- _Task instructions_
For the entries below, work out how many lines include the string "toolbar", then write only that number.

- _Source records_
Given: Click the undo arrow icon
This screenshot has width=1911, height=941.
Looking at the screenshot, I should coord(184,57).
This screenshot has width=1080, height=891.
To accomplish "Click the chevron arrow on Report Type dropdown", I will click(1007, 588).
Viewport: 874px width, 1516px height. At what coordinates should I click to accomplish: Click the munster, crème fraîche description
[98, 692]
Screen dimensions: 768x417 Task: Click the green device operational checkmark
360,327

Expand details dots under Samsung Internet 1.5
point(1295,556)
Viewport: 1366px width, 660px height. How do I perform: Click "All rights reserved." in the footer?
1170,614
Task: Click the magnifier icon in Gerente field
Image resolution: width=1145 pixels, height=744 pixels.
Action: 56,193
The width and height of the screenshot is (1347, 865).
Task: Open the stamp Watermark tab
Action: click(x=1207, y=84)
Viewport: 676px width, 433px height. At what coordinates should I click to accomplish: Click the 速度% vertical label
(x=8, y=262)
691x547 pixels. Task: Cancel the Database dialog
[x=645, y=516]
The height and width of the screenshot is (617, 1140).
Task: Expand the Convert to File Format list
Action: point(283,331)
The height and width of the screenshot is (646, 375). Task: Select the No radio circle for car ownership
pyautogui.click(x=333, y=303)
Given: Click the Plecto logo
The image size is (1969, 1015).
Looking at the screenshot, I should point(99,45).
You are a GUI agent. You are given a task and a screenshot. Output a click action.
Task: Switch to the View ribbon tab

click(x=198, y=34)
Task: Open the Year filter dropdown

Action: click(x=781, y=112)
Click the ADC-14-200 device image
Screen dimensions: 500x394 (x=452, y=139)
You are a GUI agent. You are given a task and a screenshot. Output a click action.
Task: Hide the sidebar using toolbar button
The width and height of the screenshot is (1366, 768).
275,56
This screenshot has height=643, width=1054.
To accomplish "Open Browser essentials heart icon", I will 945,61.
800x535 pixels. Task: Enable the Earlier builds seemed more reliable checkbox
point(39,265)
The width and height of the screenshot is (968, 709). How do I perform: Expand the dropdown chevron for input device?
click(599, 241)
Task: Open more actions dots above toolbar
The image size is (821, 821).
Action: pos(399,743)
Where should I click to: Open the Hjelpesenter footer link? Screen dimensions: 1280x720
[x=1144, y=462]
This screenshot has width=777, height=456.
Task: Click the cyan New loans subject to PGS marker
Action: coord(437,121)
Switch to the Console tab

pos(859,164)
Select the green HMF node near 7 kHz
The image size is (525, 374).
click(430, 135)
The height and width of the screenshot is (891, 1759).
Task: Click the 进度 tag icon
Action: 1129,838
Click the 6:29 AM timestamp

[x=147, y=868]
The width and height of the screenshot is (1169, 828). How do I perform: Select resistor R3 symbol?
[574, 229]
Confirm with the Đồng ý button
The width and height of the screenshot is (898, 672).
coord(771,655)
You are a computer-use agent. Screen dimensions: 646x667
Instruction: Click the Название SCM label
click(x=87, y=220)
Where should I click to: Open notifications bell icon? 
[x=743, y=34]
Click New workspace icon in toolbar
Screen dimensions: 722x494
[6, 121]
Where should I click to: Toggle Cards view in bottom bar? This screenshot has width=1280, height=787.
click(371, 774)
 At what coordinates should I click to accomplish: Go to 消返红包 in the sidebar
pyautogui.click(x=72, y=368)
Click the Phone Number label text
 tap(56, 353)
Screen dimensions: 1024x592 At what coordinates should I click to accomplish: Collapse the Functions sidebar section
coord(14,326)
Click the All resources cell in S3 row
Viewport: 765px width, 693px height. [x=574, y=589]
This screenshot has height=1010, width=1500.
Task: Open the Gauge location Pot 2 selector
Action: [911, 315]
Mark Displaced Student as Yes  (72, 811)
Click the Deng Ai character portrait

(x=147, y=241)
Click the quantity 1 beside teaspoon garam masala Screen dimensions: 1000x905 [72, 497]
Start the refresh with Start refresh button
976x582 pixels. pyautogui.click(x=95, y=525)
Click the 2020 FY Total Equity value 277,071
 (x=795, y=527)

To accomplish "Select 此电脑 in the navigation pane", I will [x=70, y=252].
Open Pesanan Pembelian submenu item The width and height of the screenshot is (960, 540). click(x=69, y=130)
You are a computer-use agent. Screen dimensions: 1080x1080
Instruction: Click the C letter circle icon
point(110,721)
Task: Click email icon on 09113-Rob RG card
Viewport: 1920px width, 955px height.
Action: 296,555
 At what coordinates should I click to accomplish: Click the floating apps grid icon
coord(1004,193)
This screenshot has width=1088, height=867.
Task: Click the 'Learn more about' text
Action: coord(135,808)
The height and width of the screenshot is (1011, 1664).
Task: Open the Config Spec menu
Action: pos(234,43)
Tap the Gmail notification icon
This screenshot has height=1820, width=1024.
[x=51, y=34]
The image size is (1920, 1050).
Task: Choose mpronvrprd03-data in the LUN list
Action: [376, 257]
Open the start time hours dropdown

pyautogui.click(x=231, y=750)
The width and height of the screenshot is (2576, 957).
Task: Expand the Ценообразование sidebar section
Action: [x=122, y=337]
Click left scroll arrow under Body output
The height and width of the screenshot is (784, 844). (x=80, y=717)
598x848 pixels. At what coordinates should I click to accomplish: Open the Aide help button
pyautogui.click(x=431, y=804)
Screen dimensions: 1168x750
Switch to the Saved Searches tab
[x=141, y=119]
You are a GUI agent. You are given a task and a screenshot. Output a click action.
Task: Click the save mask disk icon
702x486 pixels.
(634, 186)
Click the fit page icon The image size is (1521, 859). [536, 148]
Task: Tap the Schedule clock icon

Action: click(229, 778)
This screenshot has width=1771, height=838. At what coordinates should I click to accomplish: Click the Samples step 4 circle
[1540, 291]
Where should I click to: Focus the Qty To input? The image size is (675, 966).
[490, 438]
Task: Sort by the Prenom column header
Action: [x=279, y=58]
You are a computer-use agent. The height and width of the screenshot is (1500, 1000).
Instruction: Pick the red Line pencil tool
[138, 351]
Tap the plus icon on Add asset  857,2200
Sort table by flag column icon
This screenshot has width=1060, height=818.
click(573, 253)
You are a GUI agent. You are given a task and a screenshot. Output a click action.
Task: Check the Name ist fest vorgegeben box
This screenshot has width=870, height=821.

- _Answer below_
3